It was in the late 'forties when the sugar shortage eased, that my mother, Ivy, began to make cowslip wine. My two siblings and I picked buckets of cowslips in the field in front of our house. Petals were then plucked out (it took so long) and they were put into a basin with water to leach out the honey and pollen. After a few days the mash was strained through a pillow-case, sugar and bakers' yeast (it looked like putty) were added, then poured into bottles and loosely corked.
It was decided that I should make cider. My father, Geoffrey, had planted apple trees, Irish Peach, Bramley Seedling, Early Victoria, Charles Ross and James Grieve, but as our crop was minimal, some neighbours offered windfalls which I gladly accepted. My usual method of getting the juice out of the apples was to smash the apples with a wooden mallet on a timber board and scrape the pieces into a bucket. To each bucketful of apple mash I added one bucket of water. The mixture was put into Granny's old earthen crock for two weeks, stirred every day and covered with a tea towel to keep out the wine-fly. One year I became over-ambitious and filled Ivy's 1930 Thor washing machine (the one with the rollers on top) with the apple mash. It was handy for stirring, I just switched it on for a few minutes each day. To ferment and mature the cider I used a five-gallon Smithwicks wooden barrel or firkin (washed up on the seashore). I plugged the barrel with a piece of an old broken spade handle. After fermentation stopped I would hammer home the plug and leave it to mature and clear for five or six months. On one occasion when my cousin Eileen and her husband Ronnie came to stay with us, I decided to try out the cider in the barrel. With Ronnie's assistance we tapped out the bung only to hear a loud explosion accompanied by a geyser of cider which shot up and hit the ceiling showering us both with a deliciously clear and alcoholic liquid. We lost about one tenth of the barrel of cider. For a day or two we drank champagne cider until the fizz exhausted itself. Next day we invited some friends and neighbours in for a party to help us drink my 'Geranium juice' as some of my friends nicknamed it, probably beacuse of the effect it had on their stomachs after over-imbibing. By carefull siphoning the cider from the barrel I managed to have clear cider until it was nearly empty.

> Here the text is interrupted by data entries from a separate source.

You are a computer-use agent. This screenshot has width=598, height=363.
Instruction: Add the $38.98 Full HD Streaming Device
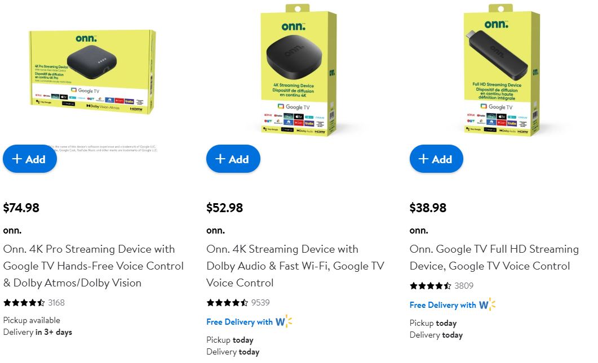pos(436,159)
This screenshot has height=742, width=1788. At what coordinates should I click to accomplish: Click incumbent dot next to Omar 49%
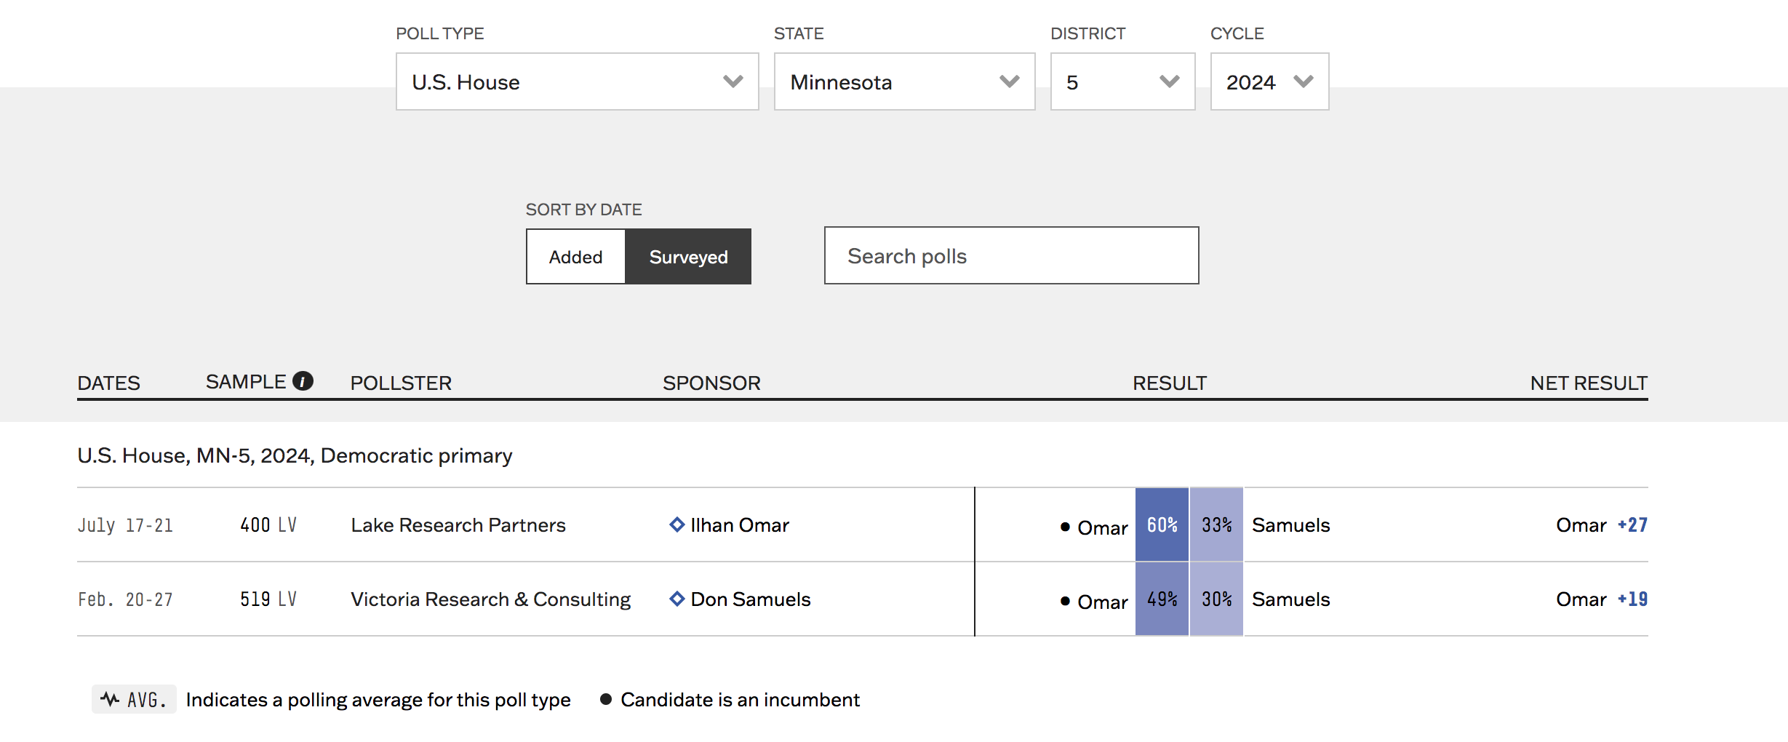click(x=1065, y=601)
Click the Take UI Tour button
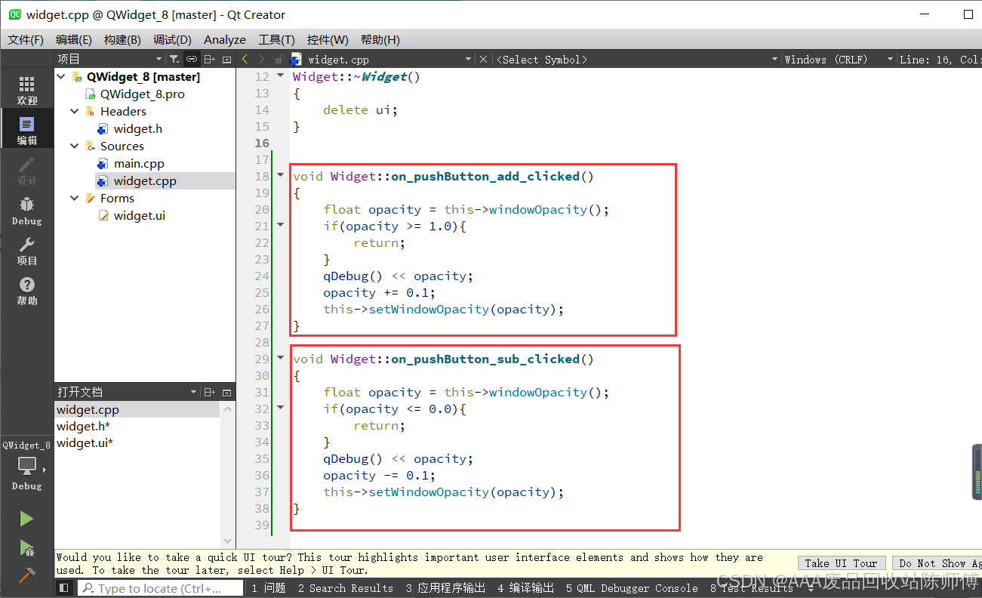Screen dimensions: 982x598 coord(841,563)
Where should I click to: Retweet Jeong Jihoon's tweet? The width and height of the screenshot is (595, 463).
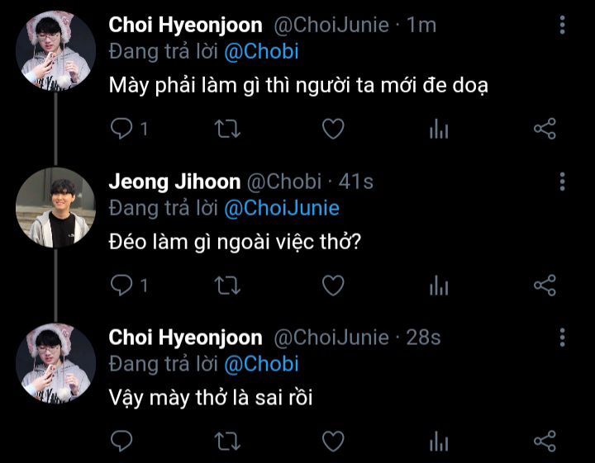tap(227, 286)
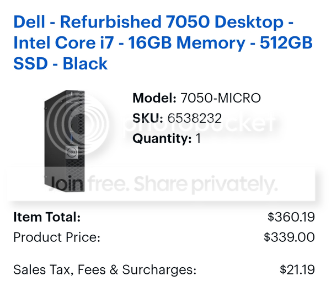Select the SKU number 6538232

point(195,118)
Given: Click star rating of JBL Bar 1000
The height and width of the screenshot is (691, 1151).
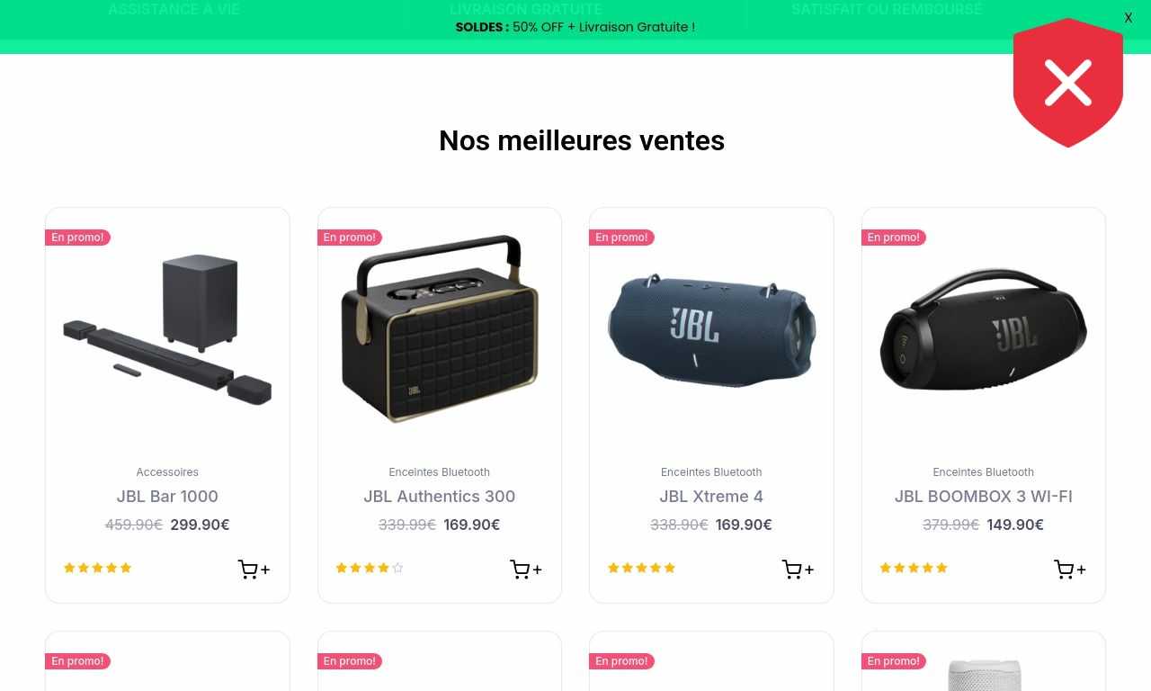Looking at the screenshot, I should click(98, 568).
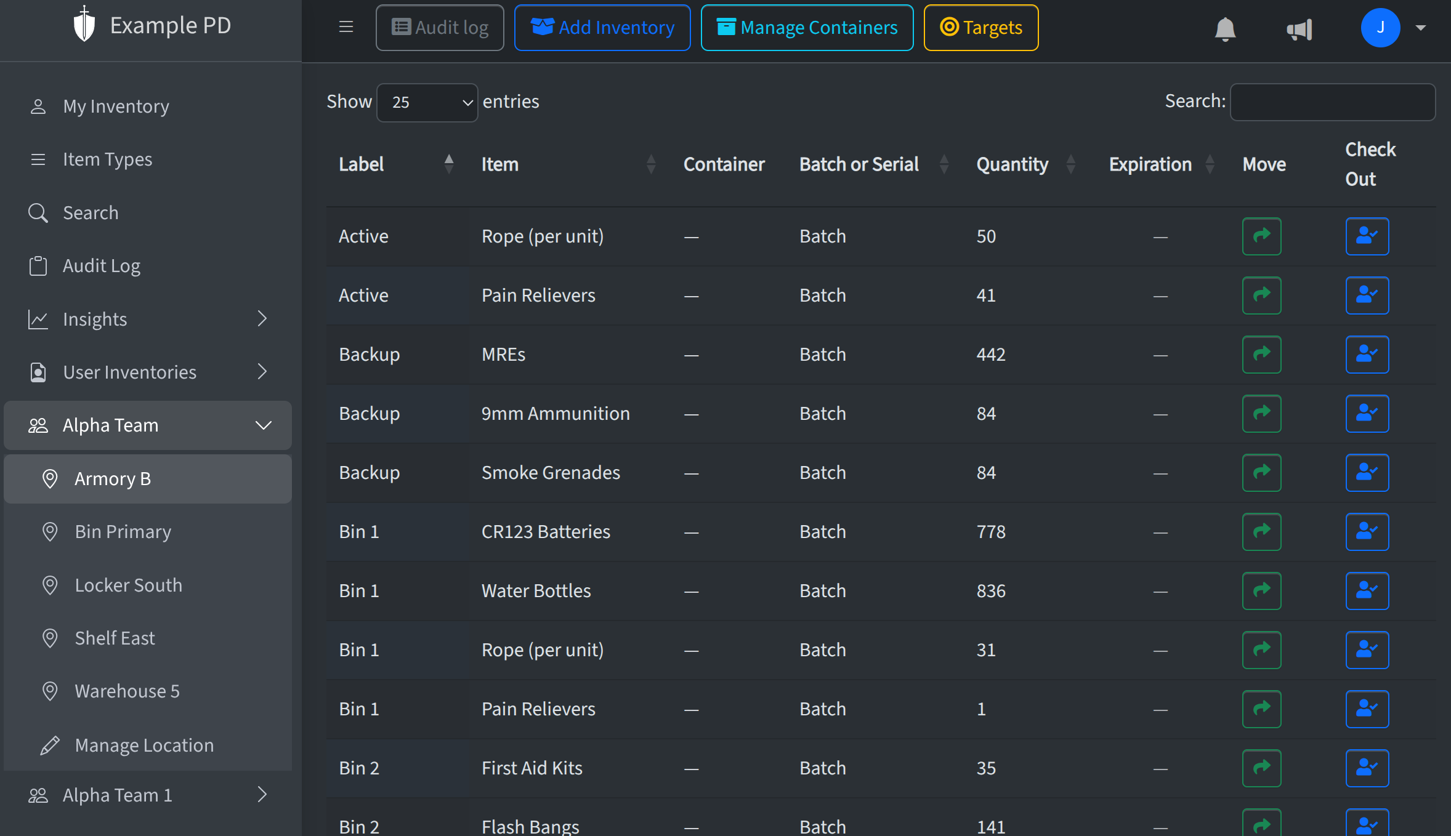Open the Show entries dropdown

click(426, 102)
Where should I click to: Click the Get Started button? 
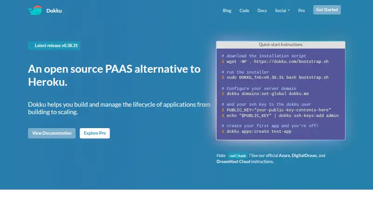[x=327, y=10]
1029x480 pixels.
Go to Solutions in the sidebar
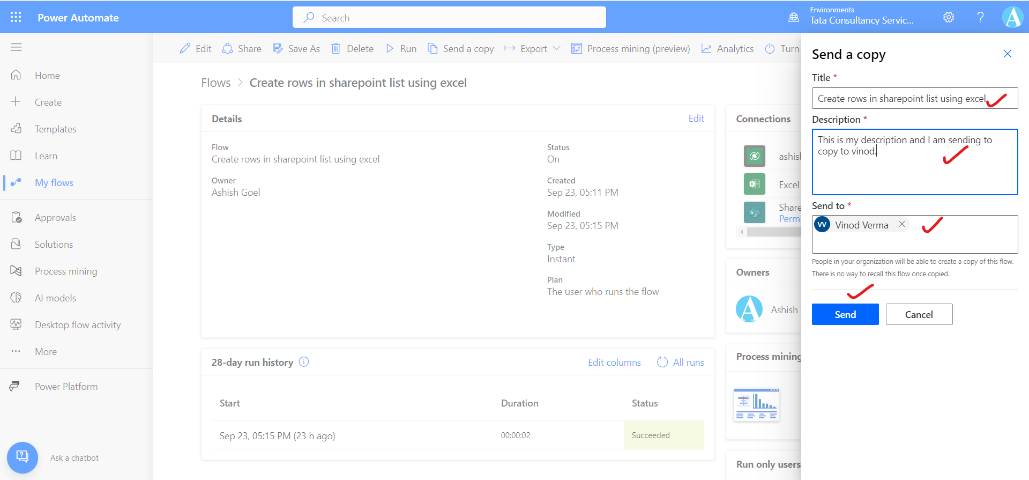(x=54, y=245)
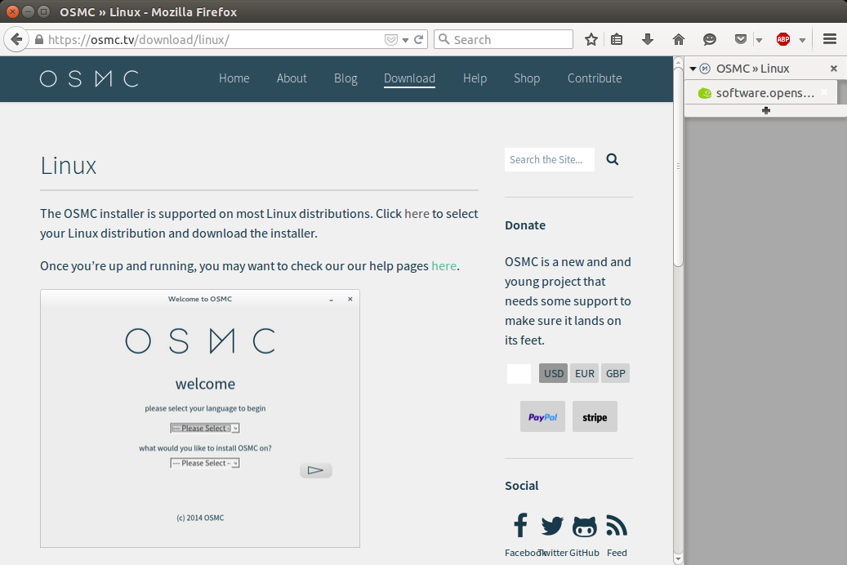847x565 pixels.
Task: Open the Adblock Plus dropdown arrow
Action: click(802, 40)
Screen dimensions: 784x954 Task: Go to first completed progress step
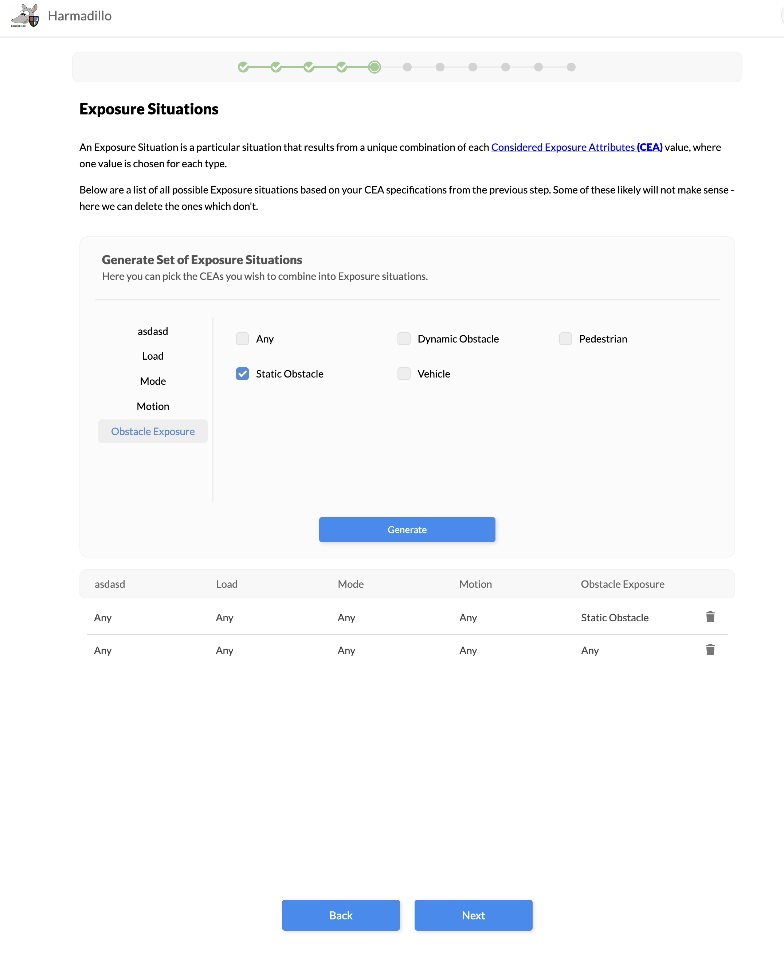(243, 67)
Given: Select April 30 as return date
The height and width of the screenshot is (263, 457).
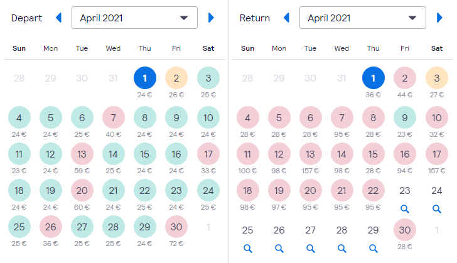Looking at the screenshot, I should coord(404,230).

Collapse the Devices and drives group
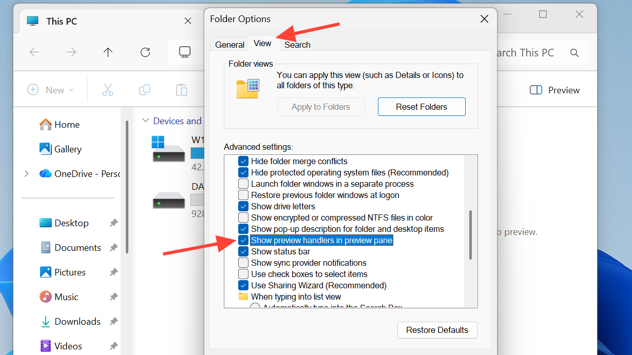click(x=145, y=121)
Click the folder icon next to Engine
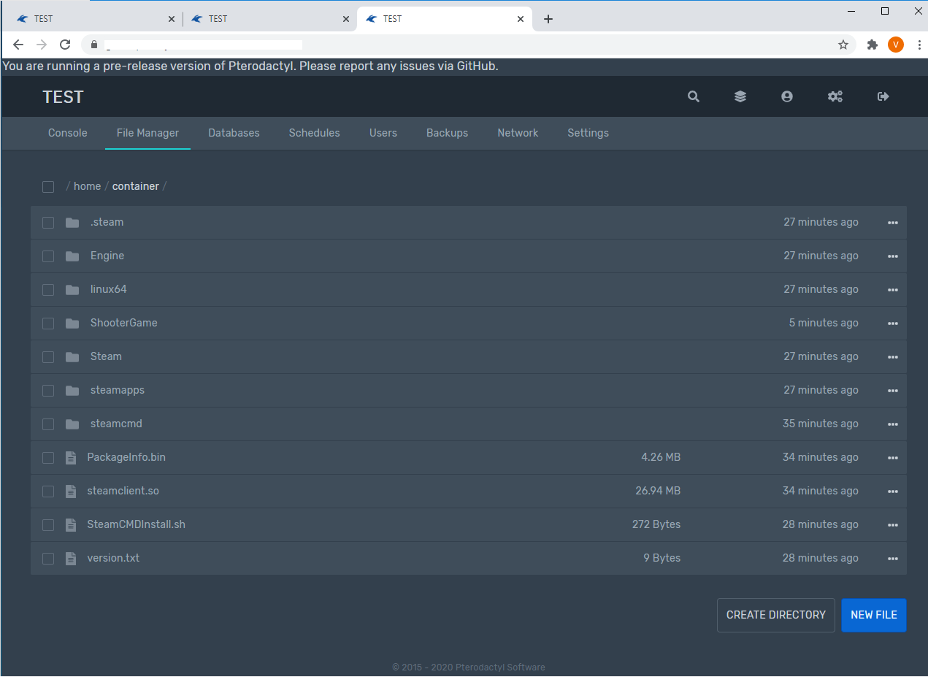Viewport: 928px width, 677px height. point(72,256)
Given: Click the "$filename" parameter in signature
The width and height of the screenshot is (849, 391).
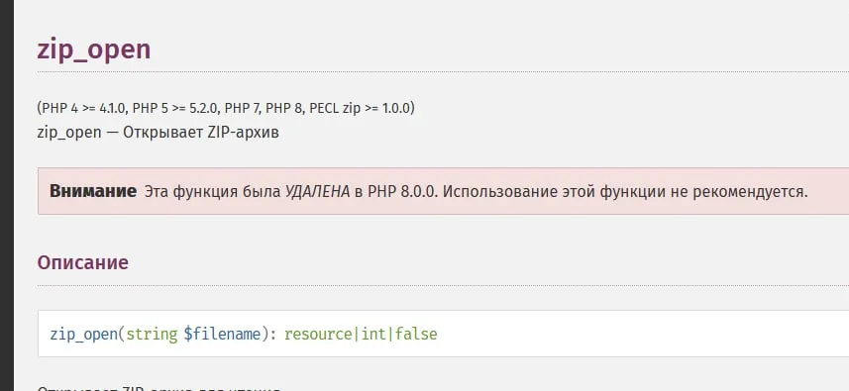Looking at the screenshot, I should pyautogui.click(x=222, y=335).
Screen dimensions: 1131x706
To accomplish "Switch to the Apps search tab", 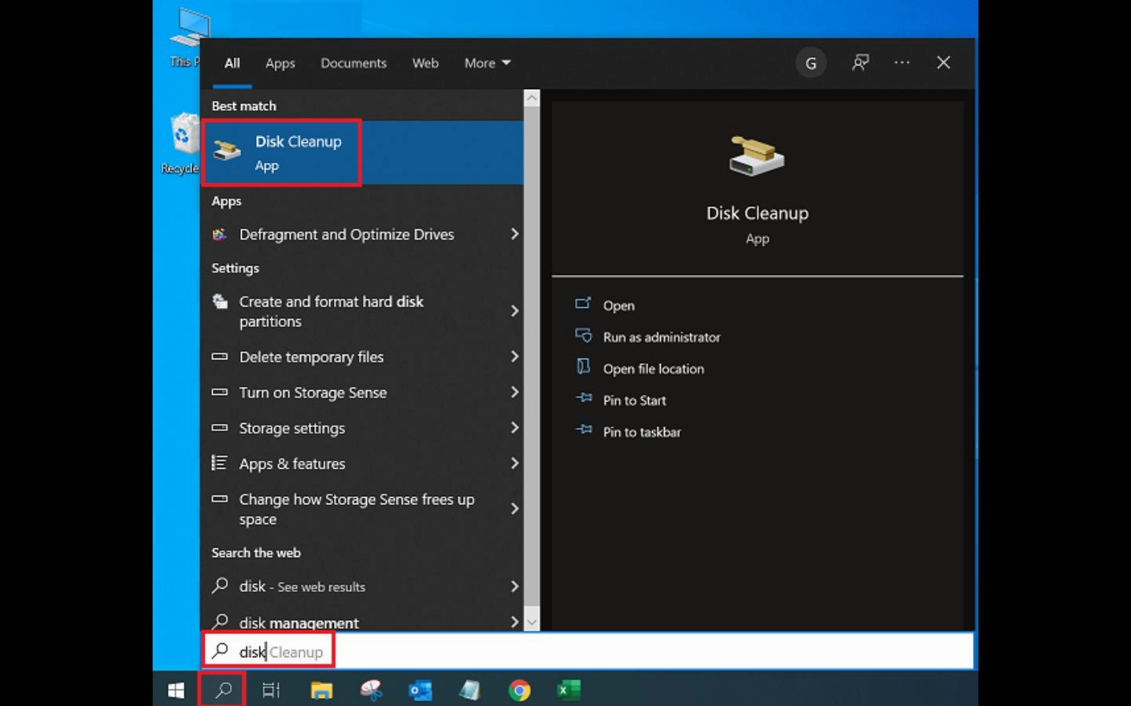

In later years after I married Ann, I suggested we should make cowslip wine. We had by now four children, so guess who was dispatched to pick the cowslip flowers on our front lawn. We all spent hours plucking the petals out and finally the wine was made. This episode is blamed for a scarcity of cowslips in Beachfield ever since. I have made wine from various fruit including rose hips, blackberries, elderberries, pears, plums, gooseberries, loganberries, black-, white-, and redcurrants and elderflowers. Now I use demijohns with air-traps to ferment the wine, add tannin, yeast nutrient and of course sugar. On one occasion I used golden syrup bought in Corn Market, but the wine did not taste so good. I still use baker's yeast but in the dried form.
I have had my ups and downs in wine-making. Some years are great, other years the brews are barely good enough for the cooking pot. Sometimes I empty a demijohn into bottles and put them away to mature. Ocasionally I forget to open a bottle for years. The discovery of a forgotten demijohn in the cellar can cause great excitement. On opening one some years ago I discovered that the contents had soured to a lovely wine vinegar. I strained and bottled it in vinegar bottles and to this day we still use it on our potato chips.
Wine-making is a very satisfying hobby. It is not expensive, as many of the ingredients are readily available in the garden, and one does not have to be an expert to produce delicious home-made wine. So let all you budding wine-makers enter the wine classes next show. After all you might win a trophy in our show or a bottle of sparkling wine if you gain first place in some of the other north Dublin Horticultural Societies.